We recently returned from a cross-country road trip (NY to Seattle and back). Our traveling party consisted of my husband and I plus our 4 children, ages 8 years, 7 years, 2 years, and 1 year. Leading up to the vacation, I was quite afraid of what to expect. 3,000 miles each way is quite a trek for an adult, let alone young children. Now that we have returned, I am actually looking forward to the next road trip. Over the next few weeks, I will share some tips based on our experience. Today, I will start with food tips.
- If you have a cooler, be sure to refill the ice at each hotel stop. Also, they sell plug-in coolers (ours is also a heater) that you can plug into your cigarette lighter. When you stop, you can use an adapter to ensure your stuff stays cold or just put the food into the hotel refrigerator. To be honest, even though we own a plug-in cooler, we only used it for the beginning of the trip and decided to just buy those things that we like cold, as we needed them. The coolers are great for a short trip, but take up valuable space on a long one. Next time, we will simply freeze a few things (juice boxes, bottled water, yogurts, etc) ahead of time, consume them when they defrost and just buy the cold things as we need them.
- Avoid fast food meals if possible. Not only do they cost a lot, but they make you feel yucky, especially after a few days of eating just that. If you do stop for fast food, check the value menus and look for healthy options to balance out the not healthy options. We fed our entire family breakfast one day at a McDonald's in South Bend, IN for about $10. The older kids, my husband and myself each had a Sausage McMuffin ($1 each) and a yogurt parfait ($1 each). The babies shared a yogurt parfait and apple dippers ($1 each). We all drank water with the meal. When we left, we were satisfied and were not feeling weighed down by a heavy meal.
- When traveling with younger children, try to stop at places with playgrounds. Allow the kids to run off some energy while the adults eat. When the adults are done eating, the kids can then eat in the vehicle. This gives the adults some much needed "quiet" time and allows the kids to burn off some energy. It also prevents the children from lollygagging while they eat and holding up the trip. (Thank you to the Johnson Family for sharing this tip with us)
- Think about the "portability" of the snacks you choose and the potential for mess. Handing out yogurt for a snack is a nice idea, but younger ones will undoubtedly spread it all over themselves and neighboring children/books/windows. I also found it easier to bag up all the snacks into individual portion sizes for the kids before leaving on the trip. I could then just pull out a bag and pass it back without dealing with excess packaging being thrown on the floor.
- Stop at grocery stores and/or roadside stands and picnic in the parks along the way. This is the time to give the children things like yogurt and other potentially messy foods. For about $10, you can pick up a cooked rotisserie chicken, yogurt for everyone and some fresh fruits or veggies. That is much less than you would spend at a restaurant and so much healthier for you too.

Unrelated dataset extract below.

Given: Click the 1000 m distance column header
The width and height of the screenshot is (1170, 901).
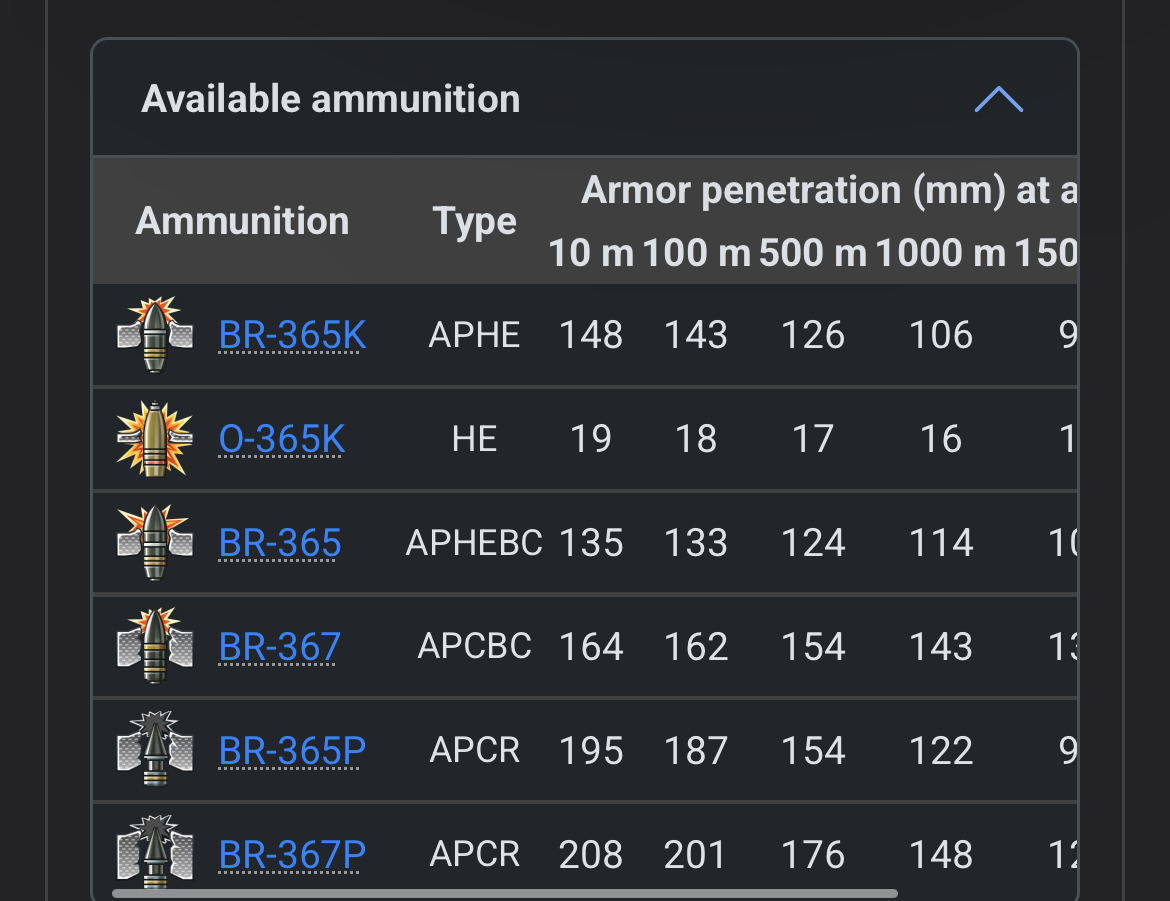Looking at the screenshot, I should pyautogui.click(x=940, y=254).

- Limit the consumption of beverages before extended periods of driving and at every stop, have everyone at least try to use the rest room. We even had to have our 7 year old go and then count to 20 and try again. She had gotten into the habit of not completely emptying her bladder so she would need a rest stop 20 minutes after we left the previous one. When she started counting and trying again, the extra rest stops were no longer needed.
- As I have mentioned, it is important to balance your meals when traveling, especially when traveling for more than 1-2 days. The things you consume will affect how you feel and the number of rest stops you need to make. Still, this is a vacation, so feel free to indulge a little, just keep it in balance. Trust me, your tummy will thank you later.
I hope these tips will help you on your next road trip. Please feel free to share any tips you have regarding food when traveling.